▶ **AUFGABE**
Geben Sie aus dem Text zur C14-Datierung alles von „Feinabstimmung der C14-Datierungsmethode“ bis hinunter zu „neu eingeordnet würden.“ unverändert aus.

▶ **VORLIEGENDER TEXT**
Feinabstimmung der C14-Datierungsmethode könnte historische Ereignisse neu datieren
Ithaca (USA) – Mit der sogenannten Radiokarbondatierung (C14) werden seit Ende der 1940er organische Materialien datiert. Sie gilt Standardmethode zur Bestimmung der Altersdaten von Artefakten in der Archäologie und anderen Wissenschaftsdisziplinen. Seit ihrer Entdeckung wurde die Methode aber auch fortwährend verbessert und präzisiert. Jetzt weisen Wissenschaftler auf die Notwendigkeit einer wichtigen neuen Feinabstimmung hin, durch die wichtige historische Ereignisse, wie etwa die Geschichte und Vorgeschichte des Mittelmeerraumes, zeitlich neu eingeordnet würden.
„Sobald etwas organisch und alt ist – bis zu 50.000 Jahre -, datieren wir es mit Radiokohlenstoff“, erläutert der Archäologie-Professor Stuart Manning von der Cornell University. Manning ist Hauptautor eines Artikels im Nature-Fachjournal „Science Advances“ (DOI: 10.1126/sciadv.aaz1096), der auf die Notwendigkeit einer wichtigen neuen Feinabstimmung der C14-Methode hinweist. Die Ergebnisse der Studie sind relevant für das Verständnis der wichtigsten Daten in der Geschichte und Vorgeschichte des Mittelmeerraumes, einschließlich der Beisetzung des Tutanchamun und eines umstrittenen, aber wichtigen Vulkanausbruchs auf der griechischen Insel Santorin.

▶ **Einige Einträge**

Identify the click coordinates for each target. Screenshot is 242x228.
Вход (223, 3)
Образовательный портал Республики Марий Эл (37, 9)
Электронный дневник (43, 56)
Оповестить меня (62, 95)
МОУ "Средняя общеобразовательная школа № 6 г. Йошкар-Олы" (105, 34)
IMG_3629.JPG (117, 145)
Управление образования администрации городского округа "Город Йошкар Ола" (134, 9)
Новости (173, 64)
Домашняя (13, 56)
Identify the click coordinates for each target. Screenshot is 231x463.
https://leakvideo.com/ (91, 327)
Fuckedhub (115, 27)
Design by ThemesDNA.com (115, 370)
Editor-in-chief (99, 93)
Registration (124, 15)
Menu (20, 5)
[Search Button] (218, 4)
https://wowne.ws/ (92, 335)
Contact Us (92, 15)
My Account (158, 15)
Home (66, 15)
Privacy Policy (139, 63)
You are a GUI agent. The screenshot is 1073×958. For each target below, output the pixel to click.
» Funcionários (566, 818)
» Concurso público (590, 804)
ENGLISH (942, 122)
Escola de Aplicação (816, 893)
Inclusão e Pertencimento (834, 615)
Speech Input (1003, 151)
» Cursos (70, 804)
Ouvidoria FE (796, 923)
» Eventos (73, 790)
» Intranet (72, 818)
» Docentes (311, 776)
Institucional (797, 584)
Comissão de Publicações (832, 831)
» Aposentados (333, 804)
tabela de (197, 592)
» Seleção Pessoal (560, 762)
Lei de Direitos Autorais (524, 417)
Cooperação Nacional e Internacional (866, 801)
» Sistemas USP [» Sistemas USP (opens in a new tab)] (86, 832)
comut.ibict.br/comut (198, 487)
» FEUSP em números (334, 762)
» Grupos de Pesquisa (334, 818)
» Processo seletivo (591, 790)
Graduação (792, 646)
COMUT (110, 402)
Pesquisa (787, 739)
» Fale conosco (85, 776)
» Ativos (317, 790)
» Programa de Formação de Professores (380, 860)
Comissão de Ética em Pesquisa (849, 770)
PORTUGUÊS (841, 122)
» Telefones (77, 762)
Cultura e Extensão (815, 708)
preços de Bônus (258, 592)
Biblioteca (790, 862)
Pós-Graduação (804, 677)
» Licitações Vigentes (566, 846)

▶ **LÖSUNG**
Feinabstimmung der C14-Datierungsmethode könnte historische Ereignisse neu datieren
Ithaca (USA) – Mit der sogenannten Radiokarbondatierung (C14) werden seit Ende der 1940er organische Materialien datiert. Sie gilt Standardmethode zur Bestimmung der Altersdaten von Artefakten in der Archäologie und anderen Wissenschaftsdisziplinen. Seit ihrer Entdeckung wurde die Methode aber auch fortwährend verbessert und präzisiert. Jetzt weisen Wissenschaftler auf die Notwendigkeit einer wichtigen neuen Feinabstimmung hin, durch die wichtige historische Ereignisse, wie etwa die Geschichte und Vorgeschichte des Mittelmeerraumes, zeitlich neu eingeordnet würden.